Research & Papers

KMMMU: Evaluation of Massive Multi-discipline Multimodal Understanding in Korean Language and Context

New native Korean benchmark shows top AI models struggle with local conventions, scoring just 42-52% accuracy.

Deep Dive

A research team led by Nahyun Lee has introduced KMMMU, a groundbreaking benchmark designed to evaluate multimodal AI understanding specifically within Korean language and cultural contexts. Unlike translated or English-centric benchmarks, KMMMU contains 3,466 questions natively written in Korean, drawn from real exams across nine academic disciplines including medicine, law, and engineering. The benchmark features nine visual modality categories and includes specialized subsets: 300 Korean-specific questions and a particularly challenging 627-question hard subset. This native approach targets information-dense problems shaped by local conventions, official standards, and discipline-specific visual formats that global models typically struggle with.

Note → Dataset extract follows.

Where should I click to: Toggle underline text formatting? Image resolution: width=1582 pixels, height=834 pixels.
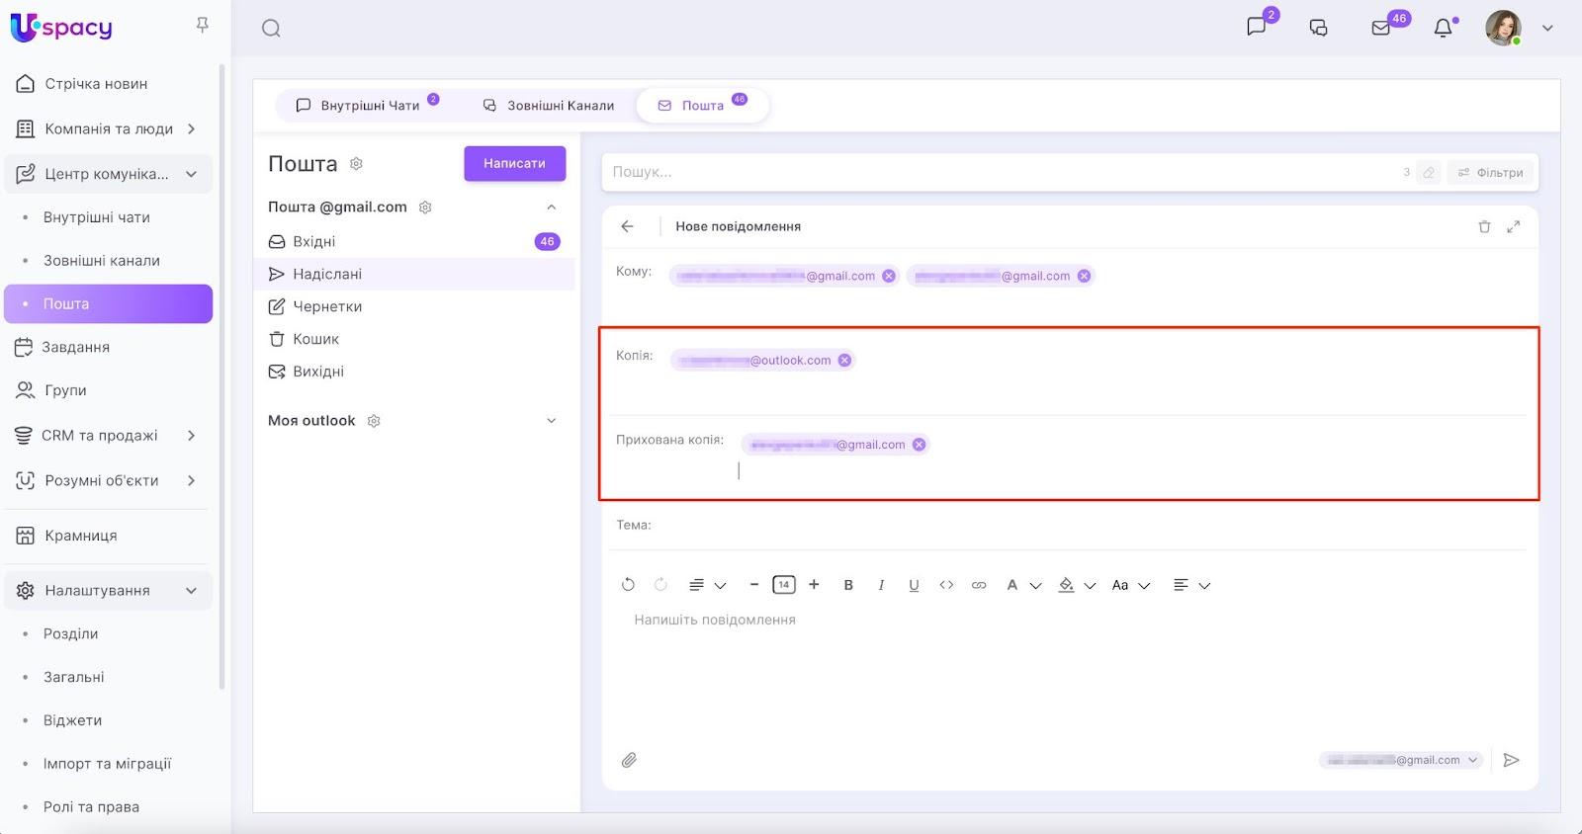coord(914,585)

The results reveal significant performance gaps in current AI systems. The strongest open-source model achieved only 42.05% accuracy on the full benchmark, while the best proprietary model managed just 52.42% on the hard subset. Performance varied dramatically across disciplines, with some emerging as particular bottlenecks. Korean-specific questions showed accuracy gaps of up to 13.43% compared to more general questions, highlighting models' weaknesses in localized knowledge. Error analysis suggests these failures stem not from insufficient reasoning depth, but from weak convention-to-label mapping, few-shot symbolic induction, localized knowledge recall, and domain-specific standards understanding.

KMMMU provides a crucial testbed for developing more reliable AI systems for expert real-world tasks in non-English contexts. The benchmark's focus on native Korean materials—rather than translations—exposes fundamental limitations in how current multimodal models process culturally embedded information. This work challenges the AI community to move beyond English-centric evaluation and develop systems that truly understand local conventions and institutional knowledge, which is essential for deploying AI in professional settings across different linguistic and cultural environments.

Key Points
  • KMMMU contains 3,466 native Korean questions across 9 disciplines with specialized visual formats
  • Best proprietary model scored only 52.42% on hard subset, open-source models reached 42.05% overall
  • Korean-specific questions showed 13.43% accuracy gaps, revealing cultural and institutional knowledge weaknesses

Why It Matters

Exposes critical gaps in AI's understanding of non-English cultural contexts, essential for global professional deployment.